Speaker
Description
The synthesis of feedback laws for infinite horizon via machine learning methods instead of classical methods has been a theme of interest in recent years, since they have the potential of mitigate the curse of dimensionality. There are two methods which are under study in this talk.
The first consists in looking for a feedback law in a finite dimensional functional space (for example polynomials, neural networks, RKHS) which minimize the averaged cost functional of the control problem with respect to a set of initial conditions. The second one corresponds to a regression method which minimizes the $L^2$ distance in the space of the controls. For the first method we provide a convergence result which relies on the existence of a sequence of smooth approximating optimal feedback laws. Further, the existence of such a sequence is proved relying on the Hölder continuity of the value function and the existence of a Lyapunov type function.

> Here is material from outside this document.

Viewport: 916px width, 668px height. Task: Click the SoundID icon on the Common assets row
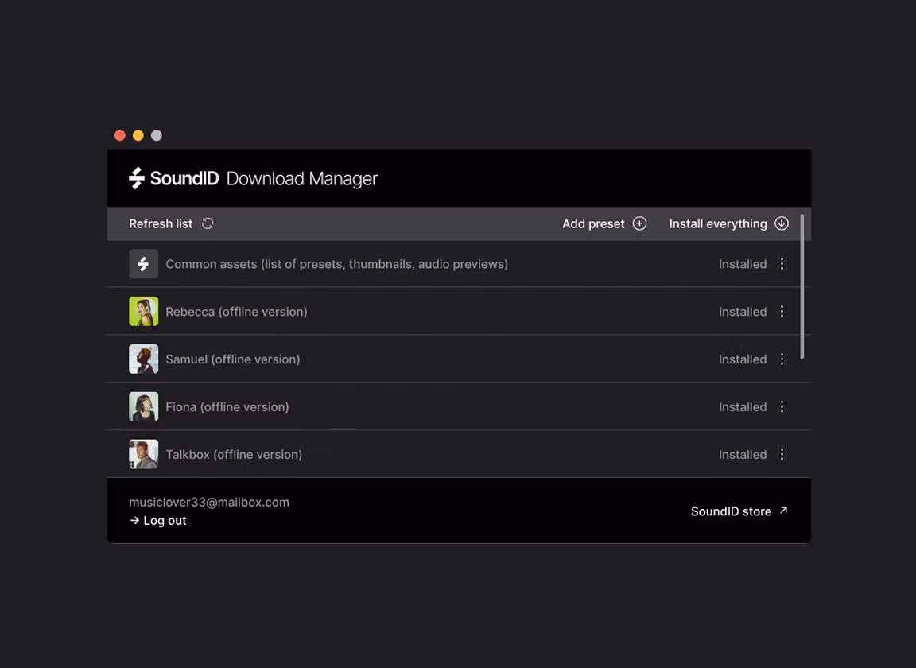click(143, 263)
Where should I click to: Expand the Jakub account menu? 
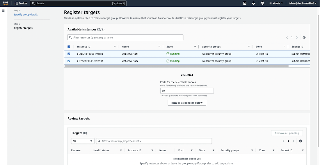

On the other hand, for the regression method we are able to prove the convergence by assuming that the value function is smooth. Additionally, we present a family of infinite horizon optimal control problem for which the degree of smoothness of the value function depends on a penalty parameter. This dependence is such that the value function is $C^2$ when the penalty parameter is close to 0 and is non-smooth but Lipschitz when it is large. Through this problem we are able to compare the behavior of the methods depending on the degree of smoothness of the value function by performing numerical realizations for both approaches.